Dear George, my friend, no no. I did not take from your comment that you wished I had not written this, or that it was not my place to! Nor did you cause me any pain. On the contrary, your heartfelt comment simply got me thinking about it some more, in response to you, but not in defense at all, not a bit. I can see that it sounded that way. I stand side-by-side with you, as a member of the deeply wounded who are that way mostly through the deeds done unto others. And just as you have taken on the sorrows of your ancestors, we can take on the sorrows of the world and bear them together. The peace we seek for ourselves, we pray for those far from us. How can it be otherwise, when we are one.

George said...

A small correction: I see that my initial comment referred to Trayvon Williams. I meant Trayvon Martin, the young man who was shot in Sanford County, Florida recently.

Margaret said...

Oh my. Does a mother every really think any war is worthy of her son's life? Perhaps she is proud of his bravery, but I would gladly rather tuck him in my arms, alive.

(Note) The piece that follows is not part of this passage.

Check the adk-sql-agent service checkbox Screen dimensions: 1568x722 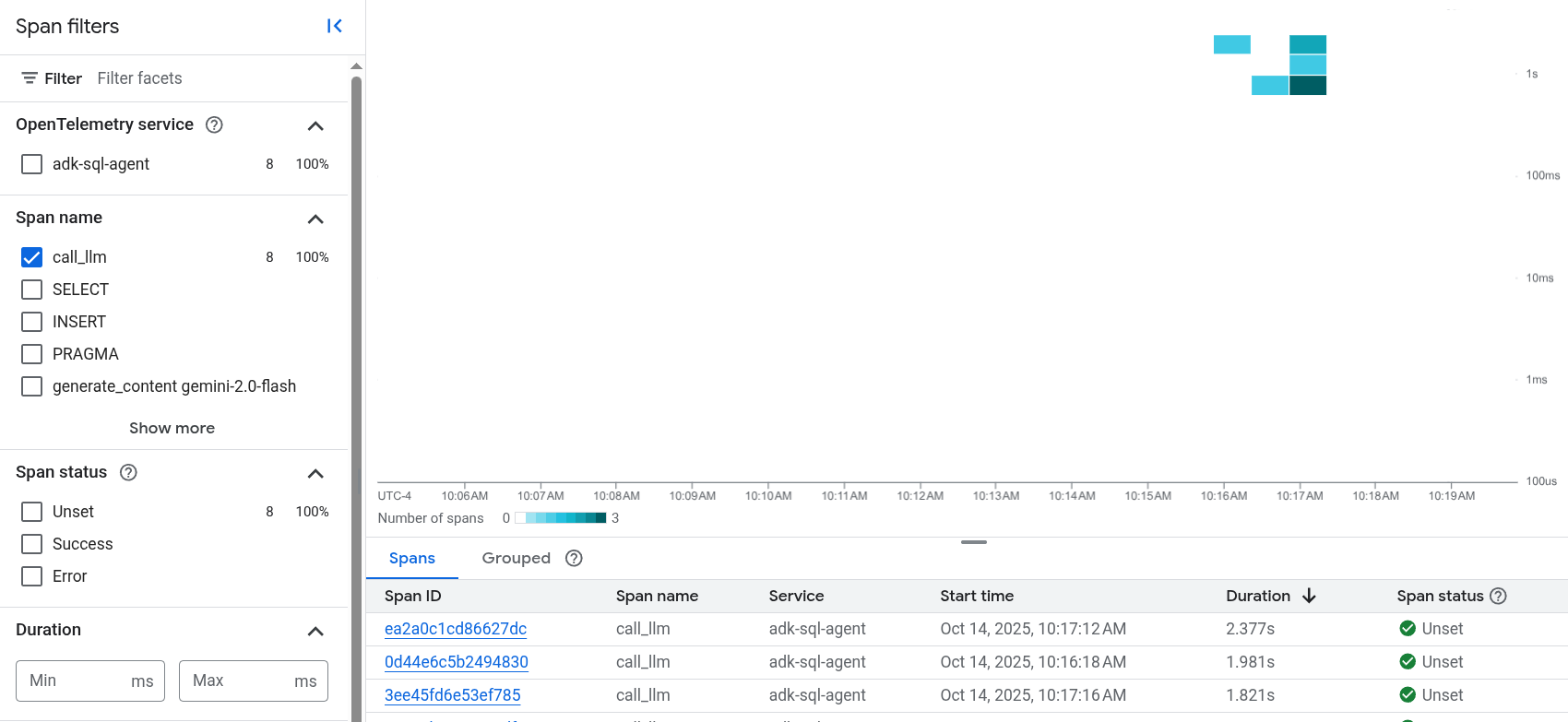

The bullet ridden wall sent chills down my spine and I really love how you make poetry come alive in the simplest of things:

"I sit
with a ceramic mug in the pinked dawn,
my tongue tucked in its habitual chip."

ds said...

Tears. For bullet holes, Kilmainham, Pearse (his mother, his poem, his wife), the innocents in Afghanistan, the soldier, the trails of tears and famine roads that history seems always to leave in its wake.There is such terrible beauty (yes, that sort) in his poem and your answer. The pinked dawn, "the tongue in its habitual chip"--the world is a cracked cup. When we become mothers do we not become mothers to all? Do we not therefore weep for all, feel joy for all? Yes, thinks me, yes.

Every so often I read that poem by Yeats; yours recalls this:
...our part
To murmur name upon name,
As a mother names her child
When sleep at last has come
On limbs that had run wild.


Thank you for your beautiful work. You. Are. So. Damn. Good.

Ginnie said...

It's while living here in Europe, Ruth, that I am so often reminded of war...even if for the wars long past. How many times have I read about or seen the total reconstruction of what was destroyed. Architecture is different than living souls...and yet it's all somehow connected. The stories live in the land and the structures. We are hopefully one with it all!